One of the fastest-moving pulsars ever observed is spewing out a record-breaking jet of high-energy particles that stretches 37 light years in length – the longest object in the Milky Way galaxy.
“We’ve never seen an object that moves this fast and also produces a jet,” said Lucia Pavan of the University of Geneva in Switzerland and lead author of a paper analyzing the object. “By comparison, this jet is almost 10 times longer than the distance between the sun and our nearest star.”
The pulsar, a type of neutron star, is has the official moniker of IGR J11014-6103, but is also known as the “Lighthouse nebula.” Astronomers say the pulsar’s corkscrew-like trajectory can likely be traced back to its birth in the collapse and subsequent explosion of a massive star. The curly-cue pattern in the trail suggests the pulsar is wobbling like a spinning top.
The team says that their findings suggest that “jets are common to rotation-powered pulsars, and demonstrate that supernovae can impart high kick velocities to misaligned spinning neutron stars, possibly through distinct, exotic, core-collapse mechanisms.”
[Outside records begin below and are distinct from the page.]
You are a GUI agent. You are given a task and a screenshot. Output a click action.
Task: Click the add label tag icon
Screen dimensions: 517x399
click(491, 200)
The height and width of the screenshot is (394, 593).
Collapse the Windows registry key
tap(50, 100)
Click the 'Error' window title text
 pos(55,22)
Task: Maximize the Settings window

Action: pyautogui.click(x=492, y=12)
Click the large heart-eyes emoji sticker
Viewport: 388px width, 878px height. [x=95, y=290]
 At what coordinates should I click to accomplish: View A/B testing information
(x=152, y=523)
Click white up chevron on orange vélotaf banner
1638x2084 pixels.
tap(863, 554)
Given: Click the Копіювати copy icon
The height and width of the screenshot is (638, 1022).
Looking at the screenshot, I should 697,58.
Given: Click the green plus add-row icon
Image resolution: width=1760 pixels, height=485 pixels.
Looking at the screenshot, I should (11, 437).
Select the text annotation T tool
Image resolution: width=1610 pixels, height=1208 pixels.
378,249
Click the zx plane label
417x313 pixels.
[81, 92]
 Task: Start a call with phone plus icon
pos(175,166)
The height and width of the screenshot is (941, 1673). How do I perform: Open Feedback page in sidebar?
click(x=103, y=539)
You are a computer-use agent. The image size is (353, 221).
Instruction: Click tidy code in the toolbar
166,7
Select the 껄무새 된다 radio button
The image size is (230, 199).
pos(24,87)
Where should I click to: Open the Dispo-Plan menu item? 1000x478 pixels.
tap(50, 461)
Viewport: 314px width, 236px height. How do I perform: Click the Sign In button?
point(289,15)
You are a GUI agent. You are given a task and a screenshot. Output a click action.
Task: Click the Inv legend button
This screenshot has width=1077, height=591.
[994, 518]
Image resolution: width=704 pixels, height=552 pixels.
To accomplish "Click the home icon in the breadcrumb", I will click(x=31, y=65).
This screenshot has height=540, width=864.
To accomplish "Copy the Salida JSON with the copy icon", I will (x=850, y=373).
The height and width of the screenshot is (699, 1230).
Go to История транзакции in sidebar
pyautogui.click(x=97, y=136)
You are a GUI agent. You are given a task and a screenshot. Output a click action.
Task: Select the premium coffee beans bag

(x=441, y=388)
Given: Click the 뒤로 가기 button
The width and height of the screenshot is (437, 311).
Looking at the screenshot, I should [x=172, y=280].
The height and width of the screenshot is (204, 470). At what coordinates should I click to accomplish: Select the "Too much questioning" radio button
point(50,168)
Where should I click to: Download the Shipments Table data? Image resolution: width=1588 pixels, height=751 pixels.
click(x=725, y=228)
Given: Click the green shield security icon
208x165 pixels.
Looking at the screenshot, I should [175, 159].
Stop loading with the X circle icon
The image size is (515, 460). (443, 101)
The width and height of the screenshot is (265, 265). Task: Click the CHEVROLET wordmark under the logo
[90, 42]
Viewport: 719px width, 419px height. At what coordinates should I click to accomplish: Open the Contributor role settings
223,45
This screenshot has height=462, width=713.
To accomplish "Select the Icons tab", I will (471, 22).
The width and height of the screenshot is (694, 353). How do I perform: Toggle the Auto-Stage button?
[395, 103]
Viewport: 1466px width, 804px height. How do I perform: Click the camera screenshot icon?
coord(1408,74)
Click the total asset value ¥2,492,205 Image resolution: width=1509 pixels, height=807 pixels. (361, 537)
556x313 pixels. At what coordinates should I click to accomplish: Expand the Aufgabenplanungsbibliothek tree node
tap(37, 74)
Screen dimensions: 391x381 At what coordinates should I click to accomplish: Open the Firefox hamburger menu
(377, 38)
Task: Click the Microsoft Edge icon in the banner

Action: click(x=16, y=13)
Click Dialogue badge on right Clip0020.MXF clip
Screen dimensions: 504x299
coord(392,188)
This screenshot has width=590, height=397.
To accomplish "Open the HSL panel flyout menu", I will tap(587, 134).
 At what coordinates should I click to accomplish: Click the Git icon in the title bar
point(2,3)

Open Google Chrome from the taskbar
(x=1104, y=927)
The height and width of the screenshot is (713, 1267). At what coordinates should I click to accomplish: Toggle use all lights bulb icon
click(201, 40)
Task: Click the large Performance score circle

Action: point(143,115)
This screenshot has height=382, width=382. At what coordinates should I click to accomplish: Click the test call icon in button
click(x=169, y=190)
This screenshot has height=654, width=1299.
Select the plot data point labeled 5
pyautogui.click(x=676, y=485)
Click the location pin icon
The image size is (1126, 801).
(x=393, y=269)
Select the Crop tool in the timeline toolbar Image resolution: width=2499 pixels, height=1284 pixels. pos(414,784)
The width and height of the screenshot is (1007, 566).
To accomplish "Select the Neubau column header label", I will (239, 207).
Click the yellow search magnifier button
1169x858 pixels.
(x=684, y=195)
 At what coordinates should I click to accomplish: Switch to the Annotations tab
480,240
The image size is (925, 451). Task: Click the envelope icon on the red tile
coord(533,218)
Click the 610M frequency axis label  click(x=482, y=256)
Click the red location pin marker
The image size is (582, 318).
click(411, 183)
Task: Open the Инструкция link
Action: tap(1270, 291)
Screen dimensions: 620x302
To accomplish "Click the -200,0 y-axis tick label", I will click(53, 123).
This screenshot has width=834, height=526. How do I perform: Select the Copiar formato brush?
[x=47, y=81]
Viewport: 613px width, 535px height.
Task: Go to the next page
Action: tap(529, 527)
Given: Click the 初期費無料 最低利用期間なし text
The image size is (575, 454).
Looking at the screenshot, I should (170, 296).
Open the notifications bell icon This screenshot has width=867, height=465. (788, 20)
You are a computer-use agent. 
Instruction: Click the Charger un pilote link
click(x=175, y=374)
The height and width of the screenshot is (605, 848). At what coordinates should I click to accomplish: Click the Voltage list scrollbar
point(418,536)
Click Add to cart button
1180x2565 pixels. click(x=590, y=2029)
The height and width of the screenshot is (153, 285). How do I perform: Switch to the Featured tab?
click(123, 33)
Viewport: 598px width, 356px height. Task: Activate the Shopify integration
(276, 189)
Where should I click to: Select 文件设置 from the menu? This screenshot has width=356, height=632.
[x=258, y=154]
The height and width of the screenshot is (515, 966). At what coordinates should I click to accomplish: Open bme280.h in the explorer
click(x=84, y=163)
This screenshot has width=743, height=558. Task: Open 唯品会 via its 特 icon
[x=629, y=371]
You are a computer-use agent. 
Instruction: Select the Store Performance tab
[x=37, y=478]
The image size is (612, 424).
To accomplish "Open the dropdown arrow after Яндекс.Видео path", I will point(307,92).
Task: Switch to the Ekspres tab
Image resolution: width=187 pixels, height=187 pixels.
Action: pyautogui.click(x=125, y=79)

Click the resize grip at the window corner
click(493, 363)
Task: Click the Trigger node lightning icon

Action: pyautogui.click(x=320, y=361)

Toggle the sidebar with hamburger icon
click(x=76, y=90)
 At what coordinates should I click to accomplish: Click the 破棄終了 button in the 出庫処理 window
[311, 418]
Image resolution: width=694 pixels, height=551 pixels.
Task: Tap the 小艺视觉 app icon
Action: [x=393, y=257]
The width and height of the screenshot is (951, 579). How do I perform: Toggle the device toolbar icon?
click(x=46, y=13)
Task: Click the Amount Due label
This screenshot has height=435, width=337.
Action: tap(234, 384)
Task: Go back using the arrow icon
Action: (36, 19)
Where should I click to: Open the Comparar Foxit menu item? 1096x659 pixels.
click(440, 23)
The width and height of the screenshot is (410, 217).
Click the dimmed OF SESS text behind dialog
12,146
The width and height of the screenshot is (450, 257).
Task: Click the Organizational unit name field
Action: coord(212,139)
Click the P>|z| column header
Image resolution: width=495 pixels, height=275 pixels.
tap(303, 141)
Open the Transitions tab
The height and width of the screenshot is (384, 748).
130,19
The object was first seen by the European Space Agency satellite INTEGRAL. The pulsar is located about 60 light-years away from the center of the supernova remnant SNR MSH 11-61A in the constellation of Carina. Its implied speed is between 4 – 8 million km/hr (2.5 million and 5 million mph), making it one of the fastest pulsars ever observed.
IGR J11014-6103 also is producing a cocoon of high-energy particles that enshrouds and trails behind it in a comet-like tail. This structure, called a pulsar wind nebula, has been observed before, but the Chandra data show the long jet and the pulsar wind nebula are almost perpendicular to one another.
Usually, the spin axis and jets of a pulsar point in the same direction as they are moving.
“We can see this pulsar is moving directly away from the center of the supernova remnant based on the shape and direction of the pulsar wind nebula,” said co-author Pol Bordas, from the University of Tuebingen in Germany. “The question is, why is the jet pointing off in this other direction?”
One possibility requires an extremely fast rotation speed for the iron core of the star that exploded. A problem with this scenario is that such fast speeds are not commonly expected to be achievable.
“With the pulsar moving one way and the jet going another, this gives us clues that exotic physics can occur when some stars collapse,” said co-author Gerd Puehlhofer also of the University of Tuebingen.